Page MenuHomePhabricator

RESTBase (?) and core REST API (??) produce different Parsoid HTML
Closed, ResolvedPublic

Description

(I've been looking closely at Parsoid HTML while working on a VisualEditor issue https://gerrit.wikimedia.org/r/c/mediawiki/extensions/VisualEditor/+/756682)

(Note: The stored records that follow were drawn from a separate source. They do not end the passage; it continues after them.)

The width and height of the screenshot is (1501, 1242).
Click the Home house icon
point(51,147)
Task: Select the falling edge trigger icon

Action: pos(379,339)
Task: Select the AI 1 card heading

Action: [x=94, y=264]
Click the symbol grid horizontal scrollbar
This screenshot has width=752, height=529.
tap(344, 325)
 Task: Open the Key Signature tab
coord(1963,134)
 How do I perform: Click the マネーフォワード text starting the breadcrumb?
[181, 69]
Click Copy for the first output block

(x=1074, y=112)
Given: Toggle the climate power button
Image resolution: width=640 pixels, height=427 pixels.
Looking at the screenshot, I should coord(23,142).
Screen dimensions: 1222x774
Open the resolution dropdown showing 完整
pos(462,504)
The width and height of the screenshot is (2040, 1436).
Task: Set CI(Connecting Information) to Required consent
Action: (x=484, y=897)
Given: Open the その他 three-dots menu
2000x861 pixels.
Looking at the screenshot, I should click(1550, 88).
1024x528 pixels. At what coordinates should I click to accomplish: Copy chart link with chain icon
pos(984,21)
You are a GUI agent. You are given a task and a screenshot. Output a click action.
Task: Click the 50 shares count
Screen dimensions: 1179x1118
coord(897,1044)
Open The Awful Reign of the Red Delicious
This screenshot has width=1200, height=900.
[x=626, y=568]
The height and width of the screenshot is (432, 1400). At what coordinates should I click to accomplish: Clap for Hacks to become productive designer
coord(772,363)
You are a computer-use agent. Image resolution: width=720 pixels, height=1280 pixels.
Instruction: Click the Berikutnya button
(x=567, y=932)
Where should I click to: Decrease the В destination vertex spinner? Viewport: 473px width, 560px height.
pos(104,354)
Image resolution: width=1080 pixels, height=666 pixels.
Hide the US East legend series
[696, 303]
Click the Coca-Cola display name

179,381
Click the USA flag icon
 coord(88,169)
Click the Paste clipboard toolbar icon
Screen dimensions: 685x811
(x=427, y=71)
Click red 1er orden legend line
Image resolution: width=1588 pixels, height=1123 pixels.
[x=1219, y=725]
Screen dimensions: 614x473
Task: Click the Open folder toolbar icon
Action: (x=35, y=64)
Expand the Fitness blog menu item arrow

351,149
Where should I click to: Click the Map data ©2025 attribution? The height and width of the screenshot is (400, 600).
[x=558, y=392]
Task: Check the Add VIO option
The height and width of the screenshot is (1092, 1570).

I have this little page on the Beta Cluster: https://en.wikipedia.beta.wmflabs.org/wiki/Table_templated
I can fetch the Parsoid HTML for it here (I believe this uses RESTBase): https://en.wikipedia.beta.wmflabs.org/api/rest_v1/page/html/Table_templated

I have an identical copy of that page and the templates it uses on my local wiki.
I can fetch the Parsoid HTML for it there (using core REST API): http://localhost:3080/w/rest.php/v1/page/Table_templated/html

I noticed that they produce significantly different results: on Beta using RESTBase, some <style> tags in "fosterable positions" are emptied, while on localhost using core API, they are replaced by <link> tags. The core API behavior seems incorrect to me.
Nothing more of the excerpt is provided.